Through the spring of 1958 Farmer appeared in several television dramas and made her last film, The Party Crashers, produced by Paramount for the teen market in an apparent attempt to capitalize on her name. During this period she divorced Lobley and married Mikesell, but her third marriage was also brief. By the summer of 1958, offers for television and theater appearances had fallen off. Her comeback ended with a six day performance of The Chalk Garden in Indianapolis, where she accepted an offer to host afternoon movies on a local TV station.

Indianapolis

She made a success of Frances Farmer Presents, was in demand as a public speaker and was actress-in-residence at Purdue University during the early 1960s, appearing in some campus productions. However, by 1964 her behaviour had turned erratic again (some commentators have implicated her alcoholism), she became unreliable and temperamental, was fired, re-hired and fired again. A rival television station reportedly offered her a job but Farmer is said to have broken off contact after one telephone call. Her last acting role was in The Visit at Loeb Playhouse on the Purdue University campus in West Lafayette, Indiana, which ran October 22-30, 1965. During this engagement she was arrested for drunk driving.

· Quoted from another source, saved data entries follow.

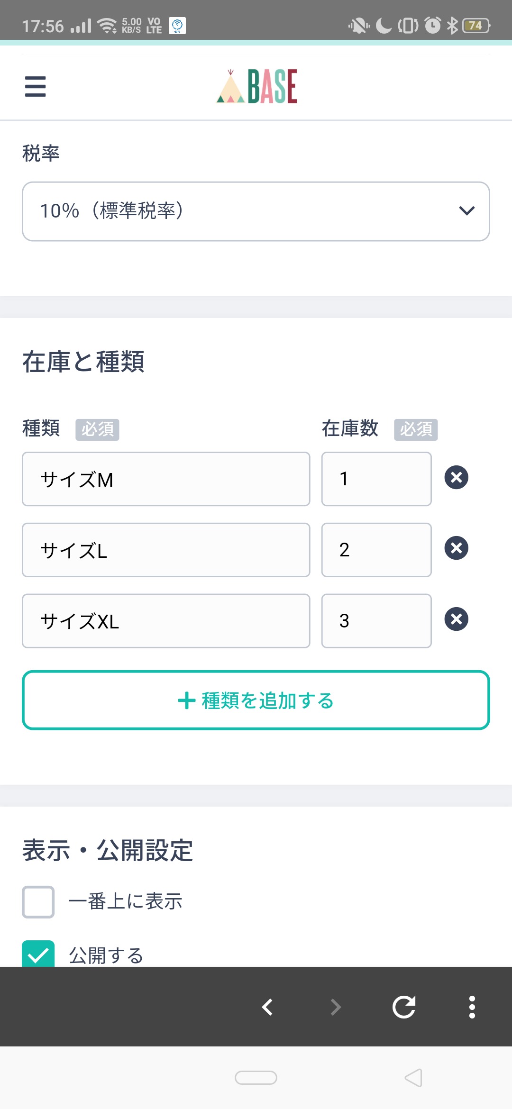Click 種類を追加する button

pos(256,700)
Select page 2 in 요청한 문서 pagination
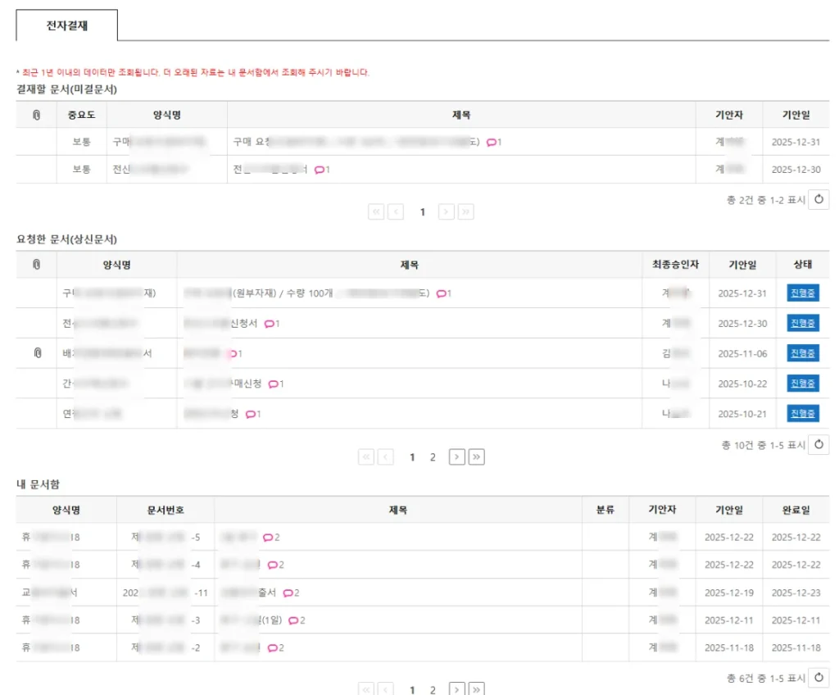This screenshot has height=695, width=839. [433, 457]
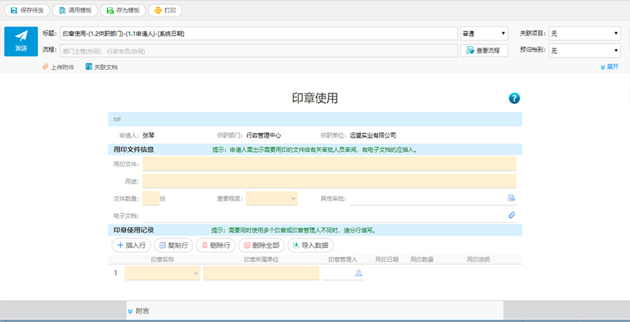Image resolution: width=630 pixels, height=322 pixels.
Task: Click 保存待发 in the top toolbar
Action: pos(28,10)
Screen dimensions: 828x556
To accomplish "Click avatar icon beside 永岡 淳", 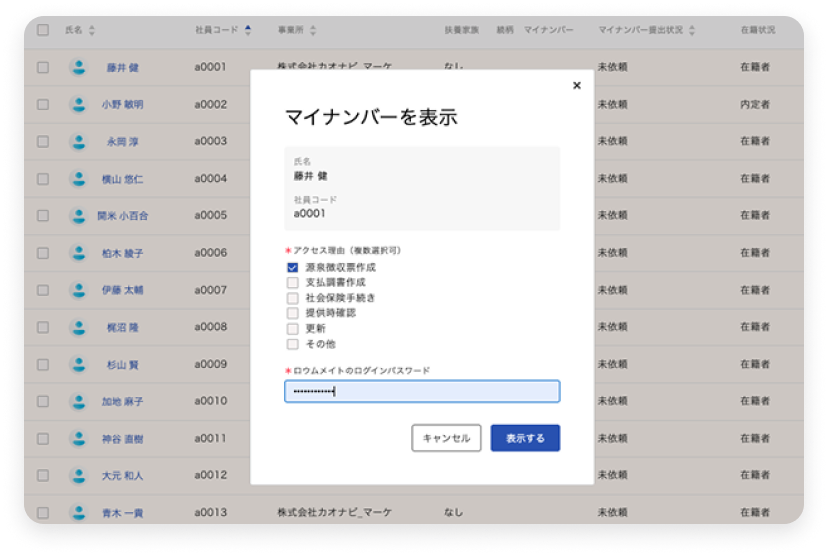I will (x=78, y=142).
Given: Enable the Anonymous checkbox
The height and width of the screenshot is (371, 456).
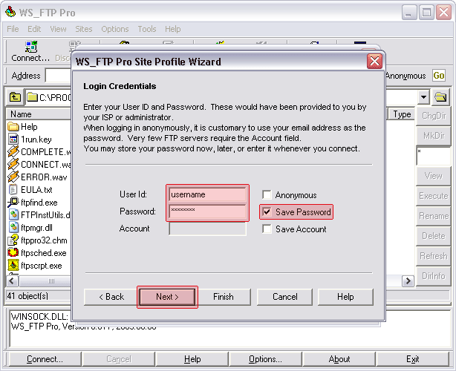Looking at the screenshot, I should 267,195.
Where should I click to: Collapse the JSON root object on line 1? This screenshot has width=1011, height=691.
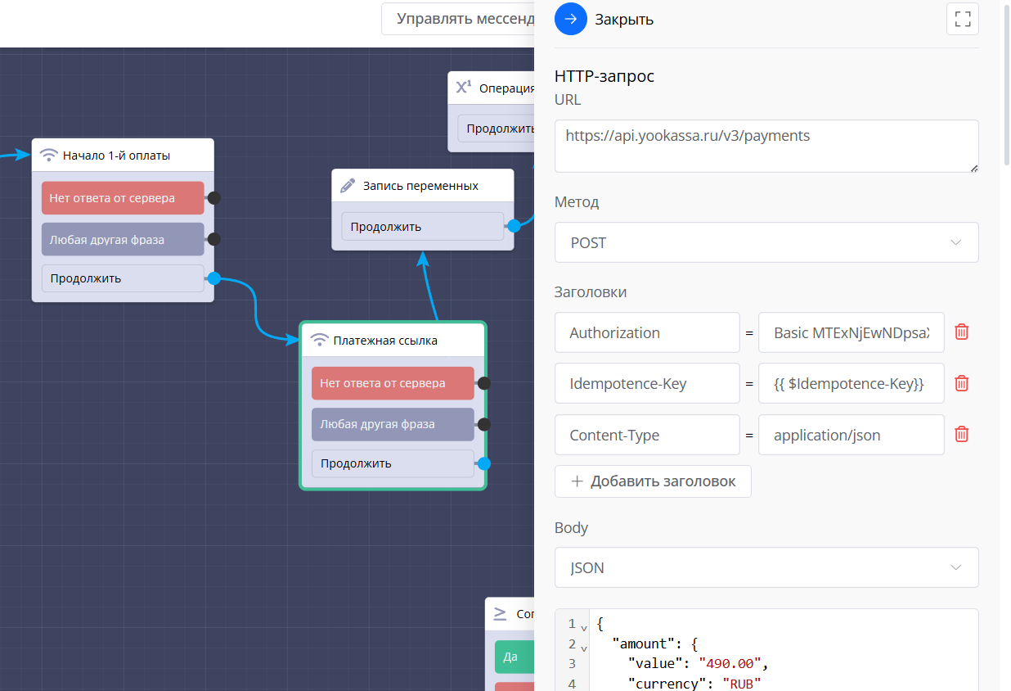coord(584,627)
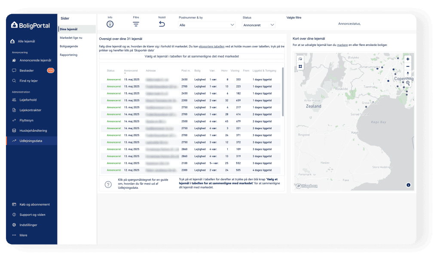This screenshot has height=260, width=440.
Task: Open the Status dropdown showing Annonceret
Action: (259, 25)
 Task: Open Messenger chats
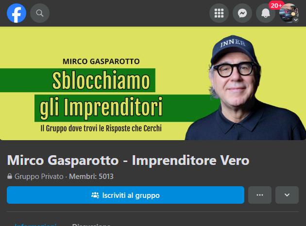pyautogui.click(x=242, y=13)
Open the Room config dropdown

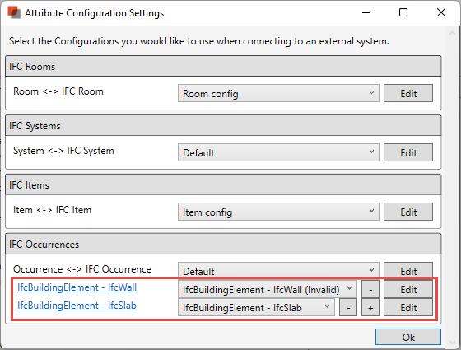coord(278,93)

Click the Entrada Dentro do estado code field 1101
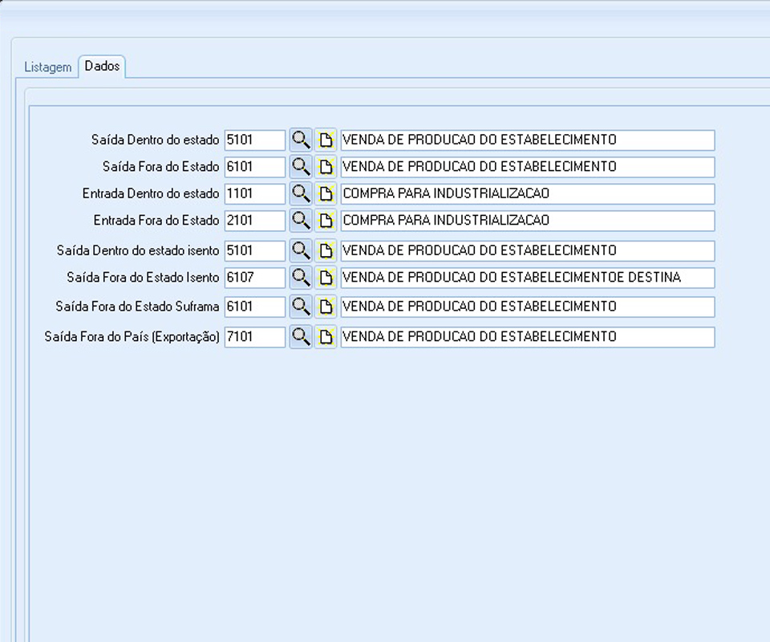point(254,193)
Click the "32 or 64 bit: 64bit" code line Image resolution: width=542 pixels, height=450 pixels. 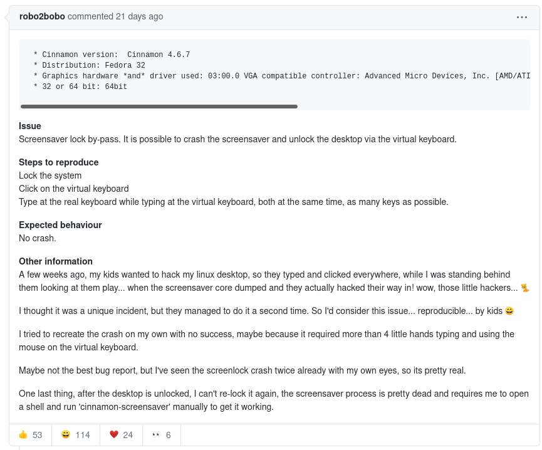pyautogui.click(x=80, y=86)
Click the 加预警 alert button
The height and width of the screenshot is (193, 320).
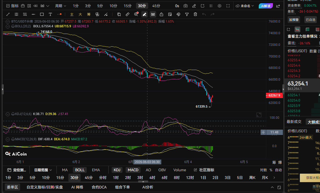click(294, 20)
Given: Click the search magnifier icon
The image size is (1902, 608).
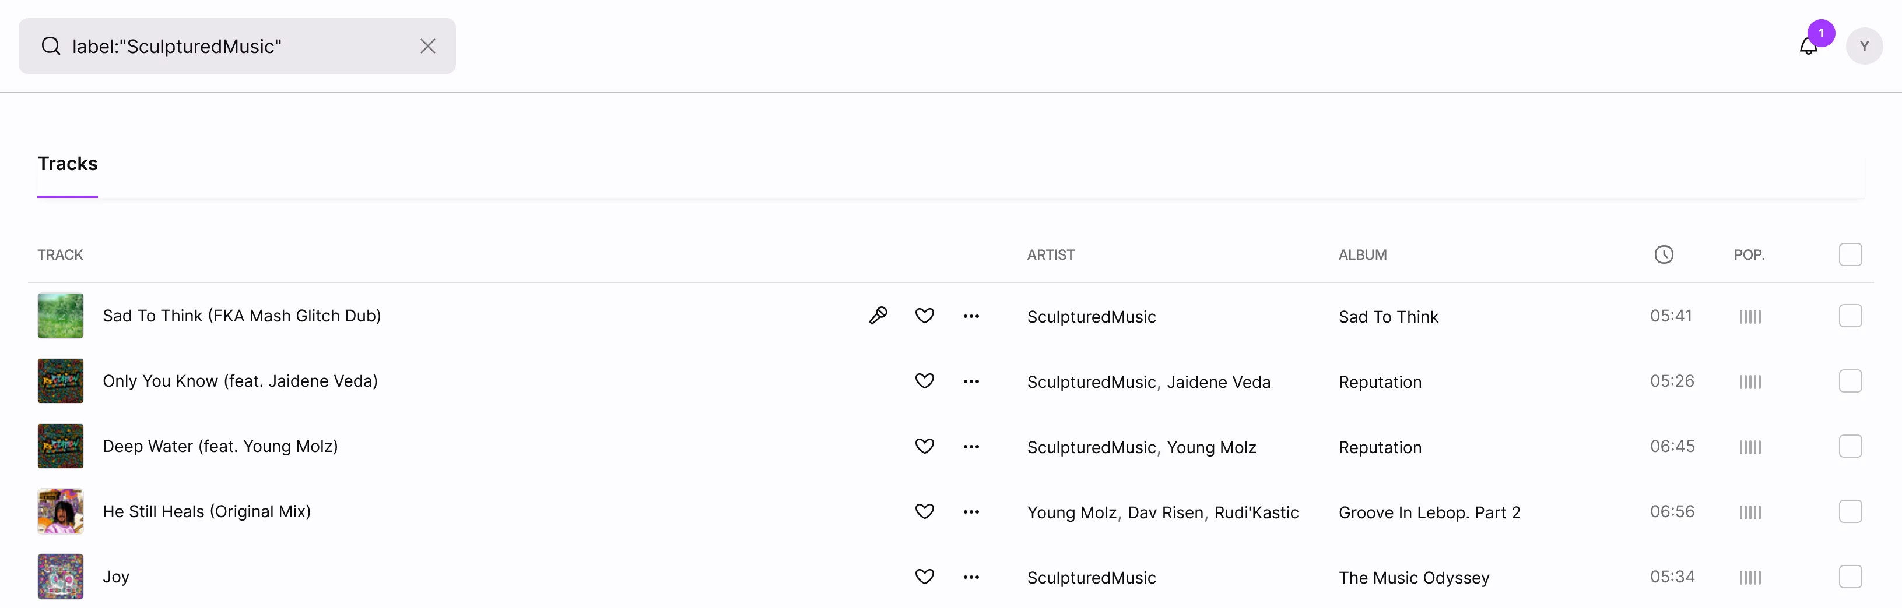Looking at the screenshot, I should tap(51, 46).
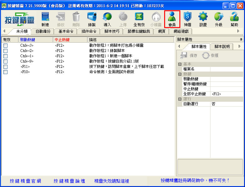Check the box for the <F10> command test
The height and width of the screenshot is (187, 245).
point(5,72)
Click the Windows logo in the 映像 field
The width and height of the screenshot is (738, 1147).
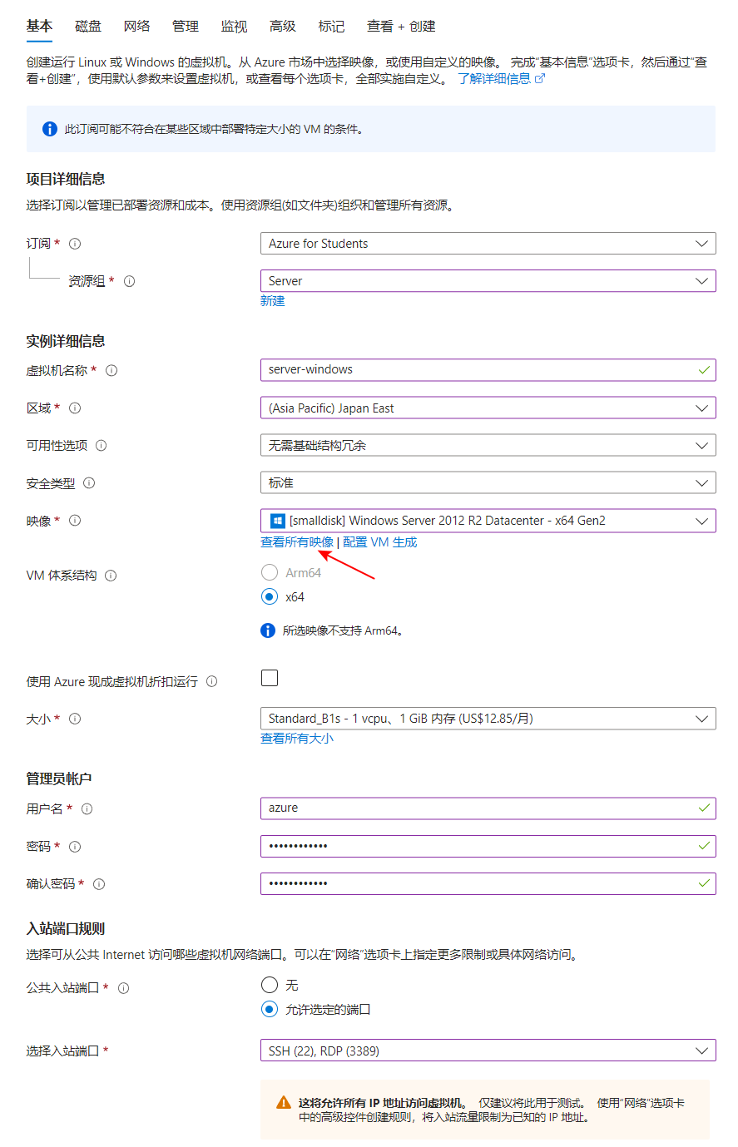click(276, 520)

She subsequently attempted two small businesses with her friend Jean Ratcliffe but both failed. She was arrested again for drunk driving and her license was suspended for a year. Farmer also reportedly gave dramatic readings during this period until illness made it too difficult for her to speak. A lifelong heavy smoker, she began work on her autobiography in 1968 but it was uncompleted when Farmer died from esophageal cancer in 1970 at the age of 56.

Six female friends and acquaintences were pallbearers at her funeral. Frances Farmer is interred at Oaklawn Memorial Gardens Cemetery in Fishers, Indiana.

Quote

"It's a nuthouse . The other day a man phoned and wanted me to endorse a certain brand of cigarettes. I had nothing against them and in fact will smoke them or anything else that comes along, but I didn't know why he was bothering me. I thought maybe if I was nice they'd give me a carton as a thank offering, so I rather tentatively broached the matter of remuneration. What was the endorsement worth, I asked, and he said three thousand dollars. What are you going to do in an atmosphere like that?"

Biographical films

  • Jessica Lange played Farmer in the 1982 feature film Frances and was Oscar-nominated for her role. However, this film contains a discredited, fictional scene which depicts Farmer undergoing a transorbital lobotomy. Lange maintained her compassion and empathy for Farmer's plight and in interviews remained an ardent supporter.
  • Susan Blakely portrayed Farmer with Lee Grant as Farmer's mother Lillian in a television production which used the title of the autobiography.

References in popular culture

  • French superstar Mylene Farmer took her last name as an homage to her favorite actress.
  • Farmer is the subject of a song by Nirvana entitled "Frances Farmer Will Have Her Revenge on Seattle." The song is featured on the band's album In Utero.